The bar chart represents the absolute error, and the dotted line with markers represents the relative error.
3.3. Model Verification and Application
To validate the accuracy of the newly quadratic polynomial MMP prediction model for CO2 flooding MMP estimation in reservoirs of the Ordos Basin, crude oil samples were collected from Block X—a developed block adjacent to several new CO2 flooding candidate areas in Changqing Oilfield. This block produces from the Chang 8 reservoir layer, at 71.4°C reservoir temperature and 18.50 MPa original formation pressure. For this sample, slim-tube testing yielded an MMP of 18.87 MPa, while the model predicted 19.80 MPa, corresponding to an absolute error of 0.93 MPa and a relative error of 4.93%. These results demonstrate high prediction accuracy.
The newly quadratic polynomial model was applied to estimate the CO2 flooding MMP for several candidate blocks adjacent to Block X, with the results detailed in Fig 6. Analysis shows that for all blocks, predicted MMP values exceed original reservoir pressures, yielding miscibility (Pres/MMP) of 0.80−0.94. This indicates that CO2 flooding under original reservoir pressure conditions would achieve a near-miscible stage in these areas. Implementing CO2 flooding strategies tailored to different miscibility conditions allows for an effective balance between efficiency and cost, thereby providing a reliable basis for rapid screening and quantitative decision-making for CCUS projects in the Ordos Basin. However, the preliminary prioritization of candidate reservoirs for CO2 flooding, derived from the available data, should be further refined by incorporating evaluations of reservoir properties and caprock integrity. This refinement ensures a more comprehensive reservoir selection, directly addressing the high-cost and sample-scarcity challenges in large-scale screening mentioned.
The blue and orange bars represent the predicted minimum miscibility pressure (MMP) and the original reservoir pressure for each candidate block, respectively. The dotted line indicates the corresponding miscibility degree (Pres/MMP).
4. Conclusion
- (1). Analysis of MMP-controlling factors identified striking compositional similarity among crude oils from Triassic reservoirs in the Ordos Basin.

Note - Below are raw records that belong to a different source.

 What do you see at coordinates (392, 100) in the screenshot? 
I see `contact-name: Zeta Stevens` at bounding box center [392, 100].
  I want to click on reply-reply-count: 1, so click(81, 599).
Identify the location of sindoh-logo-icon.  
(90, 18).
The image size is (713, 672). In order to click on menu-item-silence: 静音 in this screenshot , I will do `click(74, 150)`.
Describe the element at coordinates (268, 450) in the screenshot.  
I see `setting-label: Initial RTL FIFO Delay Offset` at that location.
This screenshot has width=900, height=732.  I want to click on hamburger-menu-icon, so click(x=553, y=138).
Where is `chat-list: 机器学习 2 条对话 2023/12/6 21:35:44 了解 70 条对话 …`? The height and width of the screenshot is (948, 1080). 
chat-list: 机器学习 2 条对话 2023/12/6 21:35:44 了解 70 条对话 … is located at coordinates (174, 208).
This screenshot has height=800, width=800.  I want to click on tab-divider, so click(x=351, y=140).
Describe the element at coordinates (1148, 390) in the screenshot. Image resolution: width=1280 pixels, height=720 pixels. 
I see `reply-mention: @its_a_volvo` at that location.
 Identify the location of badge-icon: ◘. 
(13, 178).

Given the temperature’s significant impact and data accessibility, this study proposes a simplified MMP prediction model with reservoir temperature as its sole input parameter, tailored for the basin.
- (2). Based on regression analysis of 15 sets of CO2-crude oil slim-tube experimental data, the quadratic polynomial MMP prediction model (MMPpre = −0.004T2 + 0.6855T - 8.7524) yielded the highest accuracy (R2 = 0.841, lowest RMSE) among seven temperature-dependent models. Furthermore, its predictive curve aligns with the phase behavior evolution laws of the CO2-crude oil system.
- (3). Validation with CO2-crude oil MMP data from Block X in the Ordos Basin showed that the quadratic polynomial prediction model yielded absolute and relative errors of 0.93 MPa and 4.93%, respectively. This accuracy meets the requirements for rapid MMP determination and miscible state evaluation in new CO2 flooding target reservoirs, addresses the challenges of sample scarcity and high testing costs during the screening phase, and thus supports reservoir selection for CCUS projects in the Ordos Basin.